このインタビューでも話されていたが、前知事と元局長の関係性からも不自然だ。西播磨に伺い、会った際にはよく話をしていたり、各地を案内されていたりと表面的に仲は悪くなかったようだ。知事に就任する前からの付き合いだといい、実際に斎藤前知事はお世話になっていたような印象を受けた。
動画: 元県民局長との関係について語る斎藤前知事
大変な読書家で、西播磨県民局の局長メッセージではそれらの引用も多く、人格者のようにも伺えた。組織を思う気持ちも強く、正しい組織運営を望まれていたことや、職員からも局長メッセージに感想を寄せられたりと慕われていたように見えた。
妹さんがゼクシィの創立メンバーであり、兄として尊敬もされていたように彼女のFacebookでも語られていた。
元局長の人物像が非常に揺らぐのである。誰かを陥れるハラスメントや、そのような誹謗中傷めいた文章を安易に書くような、短絡的な人物像とは乖離しているように、あくまで個人の感想であるが、私は感じた。
今、読める最後の元局長のメッセージは下記である。なぜかその次に投稿された文章は今は削除されている。
この文章も削除される恐れがあるため一部を少し長めに引用しておく。
【問5】
元局長は証言する予定の百条委員会に出頭せず、なぜ亡くなられたのか?
2024/7/7に元局長は亡くなられた。
奥様からのメールによれば遺書に「死をもって抗議する」という旨のメッセージと、百条委員会は最後までやり通してほしいとの旨が記されていたという。
ここまで告発文が表に出ることで堂々と自身の主張をする舞台が整った矢先だった。百条委員会に出ることも予定し、各メディアに伝えるなど複数の「抗議する」手段を手に入れたはずだった。
私はまだ自信をもって言えない。
一体、何に対して死をもって抗議されたかったのか。
20年間長らく続いた井戸県政によって政治腐敗があったのだろうか。人事も経験され、定年まで職員たちを見守り続けた元局長には、県庁組織に対する強い理想があったのだろうか。それとも何か別の思うことがあったのだろうか。
生きて、ぜひその声を届けていただきたかったと大変に残念に思う。
心からご冥福をお祈りいたします。
終わりに
どこまで書いたものか悩み、まとめ終わるまで10日間を要した。亡くなられた方がいる以上、その方を悪く言いたくはないが、謎がある以上、暗にそのような受け取られ方をするかもしれないと、手が動かないこともあった。
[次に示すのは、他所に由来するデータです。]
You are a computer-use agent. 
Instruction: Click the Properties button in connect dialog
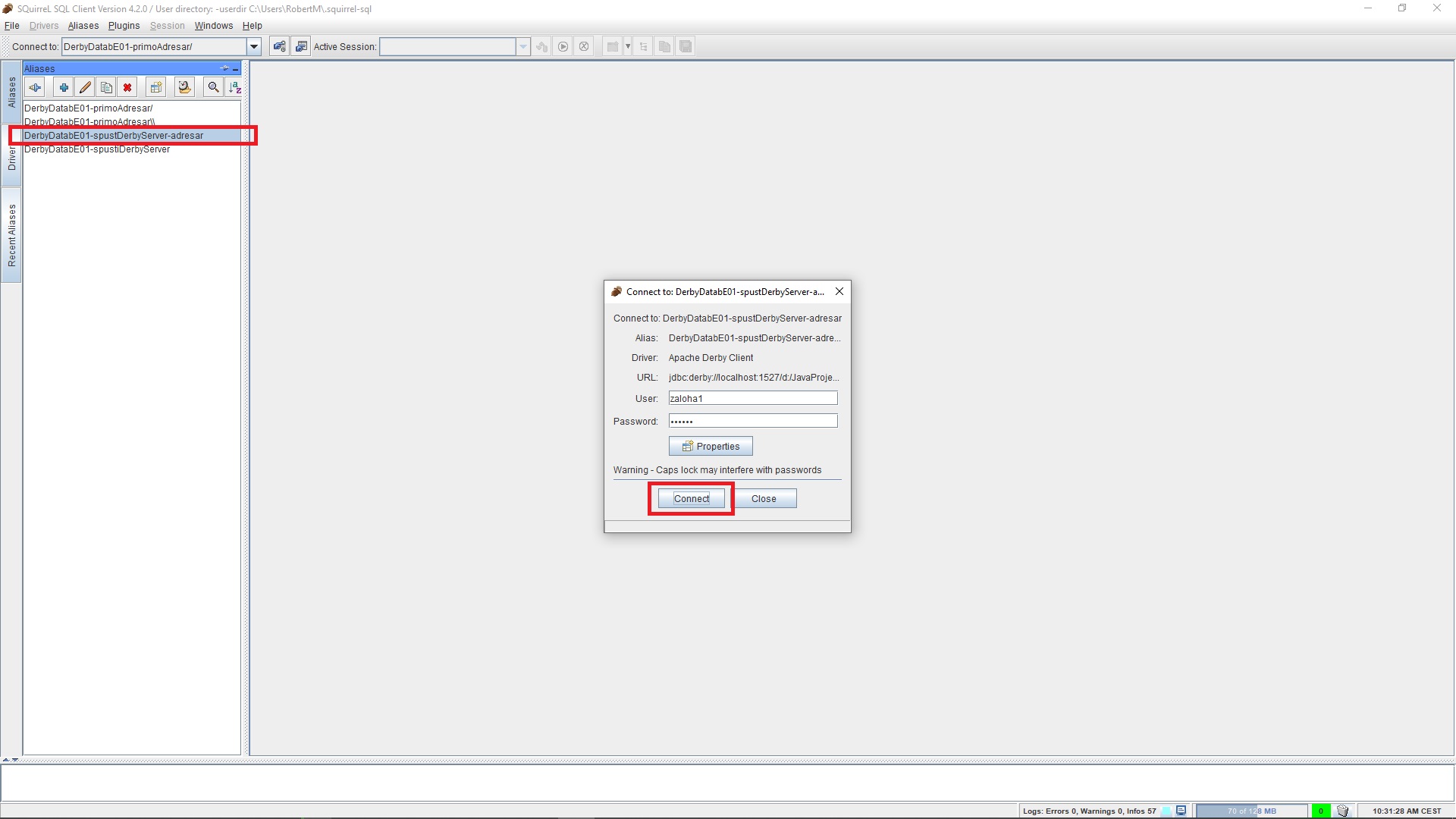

兵庫県知事選が行われようとしている。どのような結果になるか分からない。でも、
これは単なる選挙ではない。
私たちの民主主義が誹謗中傷の声や、マスメディアの偏向報道に、あるいは既得権益にこのまま屈してしまうのかどうか、日本の政治の在り方をも左右する、大きな意味を持つ選挙になる。
そう信じて、長くなったこの文章を投稿します。
ありがとうございました。
追記 2024.11.4
非公開で開催された百条委員会の音声データ等が流出し、問4、問5の核心に迫る内容が立花孝志候補によって街頭演説で流布されている。